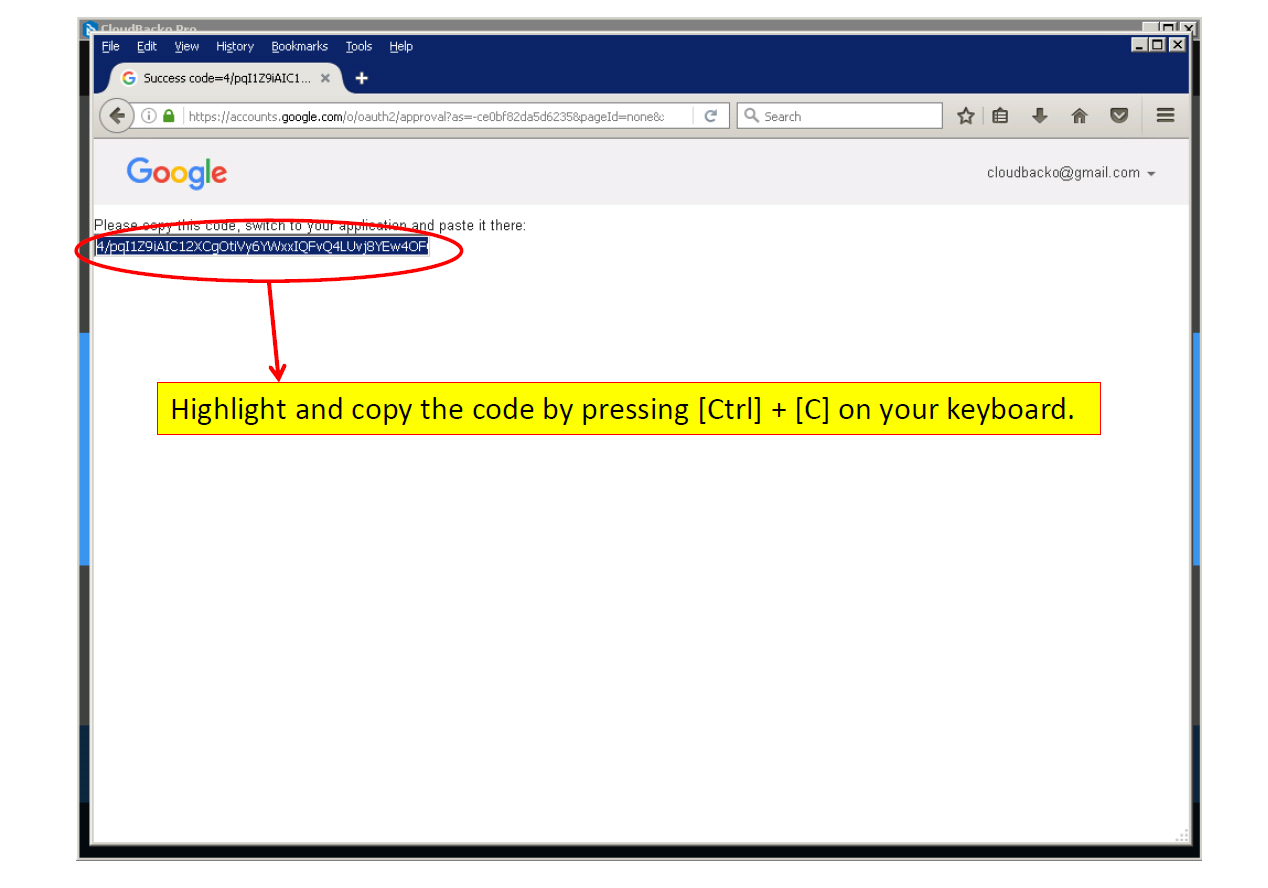Click the green secure padlock icon
The height and width of the screenshot is (888, 1268).
click(169, 116)
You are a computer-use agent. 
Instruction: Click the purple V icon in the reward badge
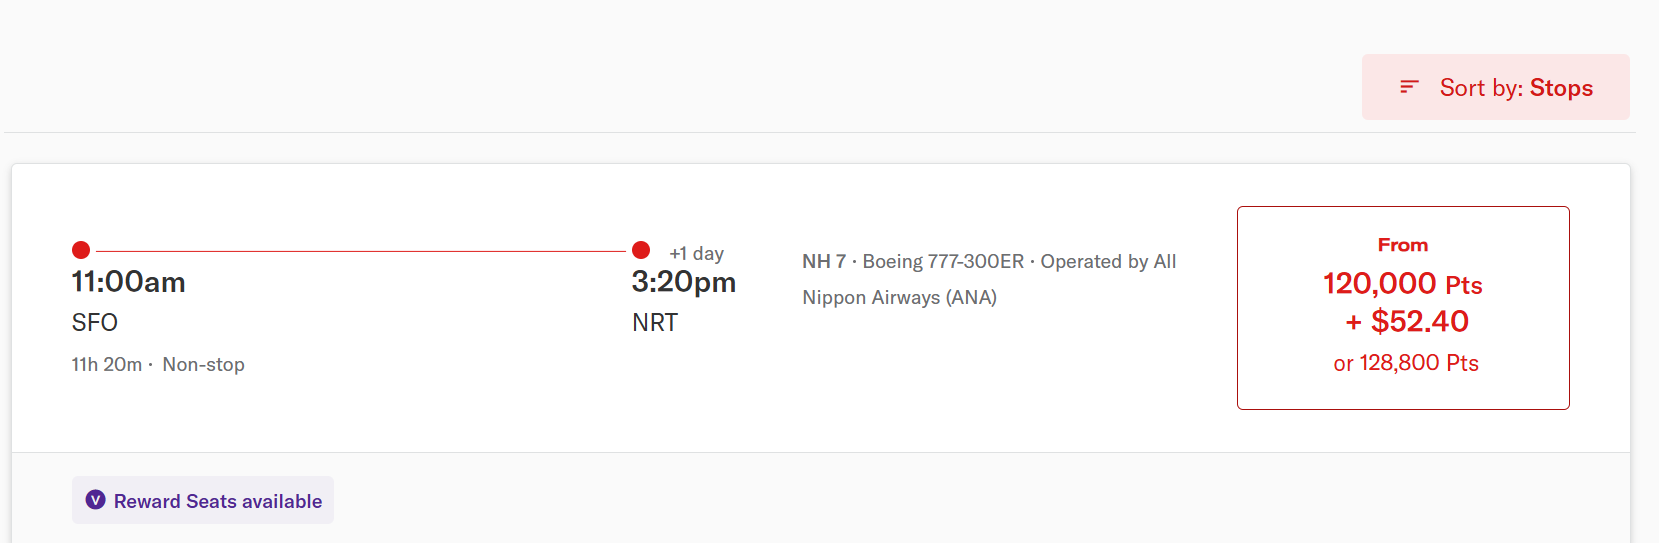tap(96, 500)
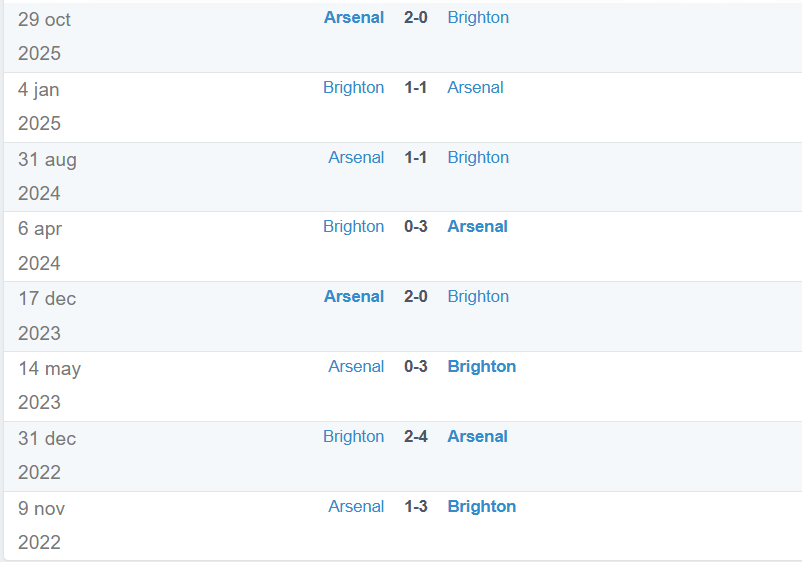802x562 pixels.
Task: Click bold Brighton in the 14 may 2023 match
Action: pyautogui.click(x=481, y=367)
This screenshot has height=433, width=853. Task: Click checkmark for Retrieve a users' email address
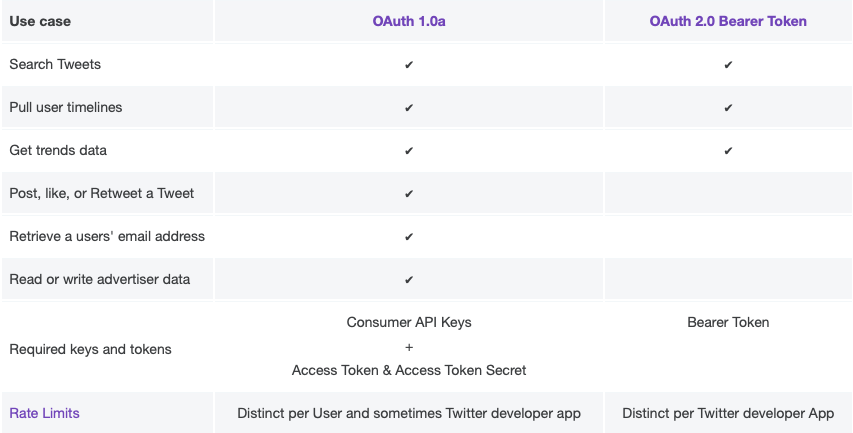coord(409,237)

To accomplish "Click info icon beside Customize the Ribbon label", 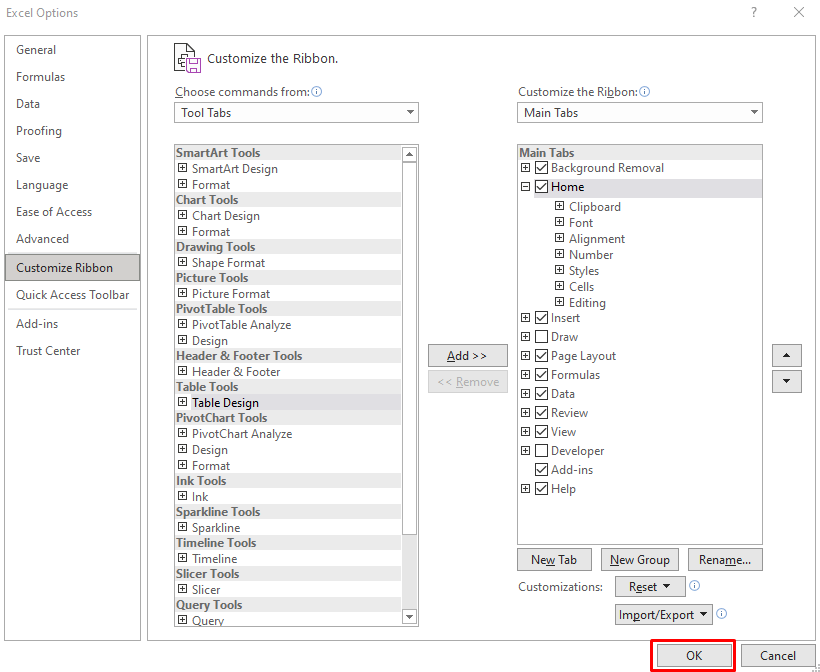I will 645,92.
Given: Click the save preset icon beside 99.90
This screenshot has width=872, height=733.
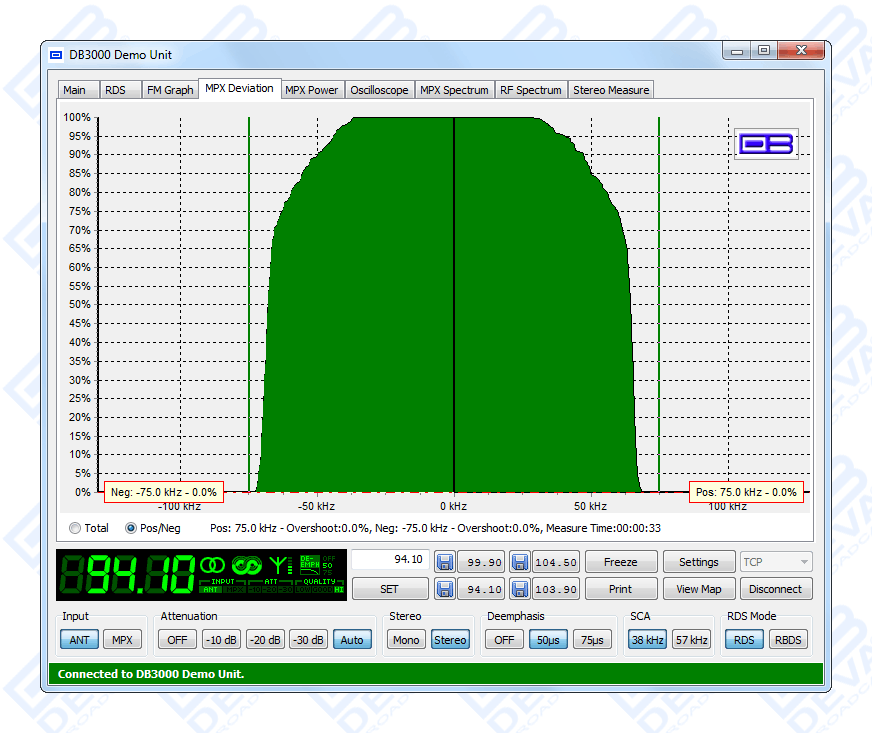Looking at the screenshot, I should 445,562.
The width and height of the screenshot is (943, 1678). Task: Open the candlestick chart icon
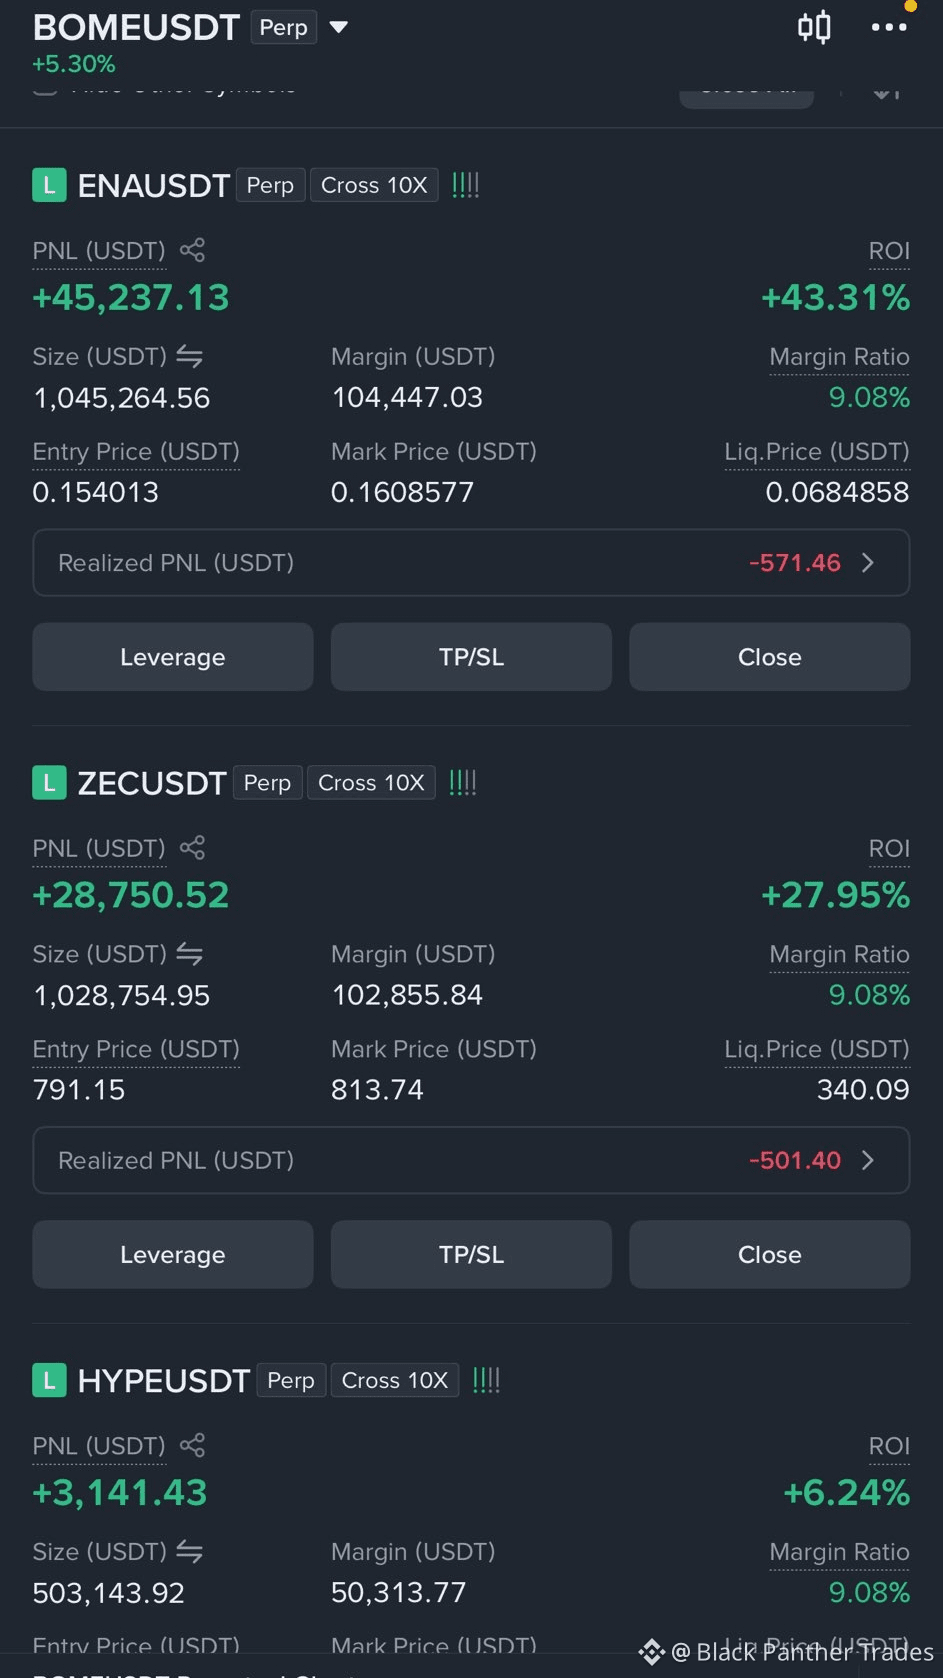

● **Problem to work on**:
Reproduce the span beginning at the line with "Given: Click the" and ending at the last line of the entries above, inclusive, exactly as it stands. Exclude the pictures.

● **Answer space**:
Given: Click the save preset icon beside 99.90
This screenshot has width=872, height=733.
Looking at the screenshot, I should 445,562.
The width and height of the screenshot is (943, 1678). Task: Open the candlestick chart icon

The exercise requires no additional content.